There weren’t too many others in the gym, as most of the basketball players also played football and were at practice. I wasn’t the best at three pointers but I was quite able to put the ball in the net when close enough. No one else wanted to play against me, even though they probably could have easily stolen the ball from me if I had to dribble it (another reason why I never played ball). So, after a while of moving all over the back court of the gym I gave the ball up to someone else, walked out of the gym and outside the school.
I remember it being cold because I didn’t bring a jacket that day and, since I lived a few blocks down the street, I wouldn’t be in the cold for too long, if only I had just started walking, but instead I stopped to look at two girls who were talking about…something…different.
"You said that you loved me."
"I do love you."
"If I was lying, then why am I standing so close to you? Why am I looking at you with such adoration that I-"
The two stopped as they saw me looking at them.
“Sorry, we’re running over lines for a play.”
Perhaps that was a relief, I wasn't sure I was ready to see a lesbian make out session in the flesh, as it were.

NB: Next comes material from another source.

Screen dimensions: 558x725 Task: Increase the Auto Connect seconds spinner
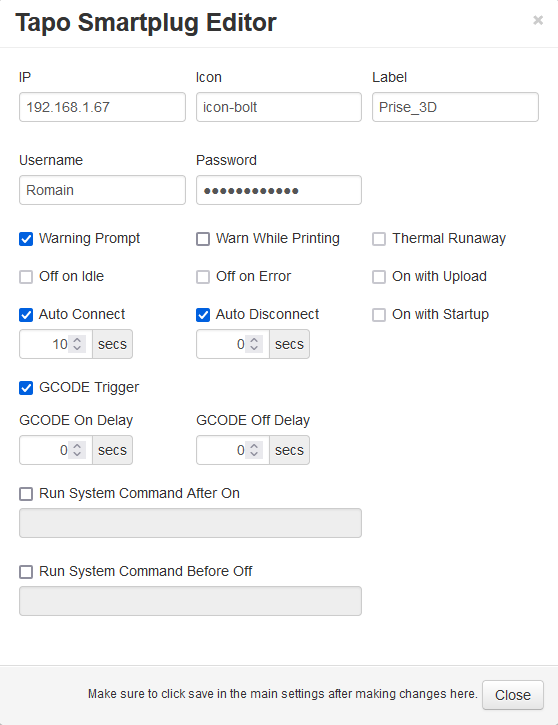click(77, 339)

“What’s the play?” I asked.
“Trapped in Love,” one of them replied.
"Never heard of it, but...I was never really into movies or dramatics...at least up until three minutes ago."
A car's headlights flashed in the parking lot and the other girl picked her backpack up and started walking to the car.
"See you, Jules!" the girl turned back to say as she walked away.
"I'll have them down by Monday," Jules, or as I would eventually learn her name to be, Julia, said.
Julia...wow, I hate to describe her like this...it's so much like a sixth grade love note: she had light blond, kind of red hair. She was a fourteen year-old freshmen who was heavily into the drama club, sunshine, lollipops and rainbows.
At that particular moment, you could have driven an iron pike into my skull and I'd never feel it...yeah, it gets like that...I wanted to see any mundane she'd do or say...I'd have to say it, I was in love...and I only knew her for a few moments.
Yeah, that sounds like the thoughts of an idiot…yeah, I was an idiot. Still am. I didn’t know anything about her except what could be deduced at that exact moment..and there were a lot of rabbit holes that I could go down.
“When’s your play?”
“We just started rehearsals…it’s going to be a few months down the road before we’re ready,”
“Whats it about?”
“You really want to know or are you just trying to get to know me?”
“A little of both…more on the getting to know you…but…I like a good story too.”
“It’s about a relationship between a blind guy and a mute girl.”
“And, of course, there’s the required snobby bitch and the chorus of her friends who try to keep the two apart.”
“And what part are you?”
“They haven’t assigned them.”
“Going for the lead?”
“No, I’m not that confident I’ll get it.”
“If you want it, go for it,” I said as another car pulled into the parking lot.
Julia looked to the car, picked her bag up off the ground and walked away.
“You should do the same,” she replied, “I’ll see you, Monday?”
“Yes, yes you will.”
The walk home was uneventful, at least externally if was…but in my head, everything was firing off like the fourth of July. My brain would repeat her words “you should do the same…” and I would have to stop and wonder if she said it as an invitation or a physical challenge. Remember, I was, after all, an idiot.
Our house was still a mess of boxes and packing paper. If we had a living room, I couldn’t tell. My bedroom had several boxes in various stacks on the floor. No bed though…apparently it was still on the moving truck…along with just about every piece of clothing I had except for a few changes.
“How was your first day at school?” We were relaying our conversation through the house—who needed an intercom when you could yell through the duct work?
“I was hoping for a little more than ‘not bad’”
“I’ll give you an update on Monday,” I replied as I walked downstairs.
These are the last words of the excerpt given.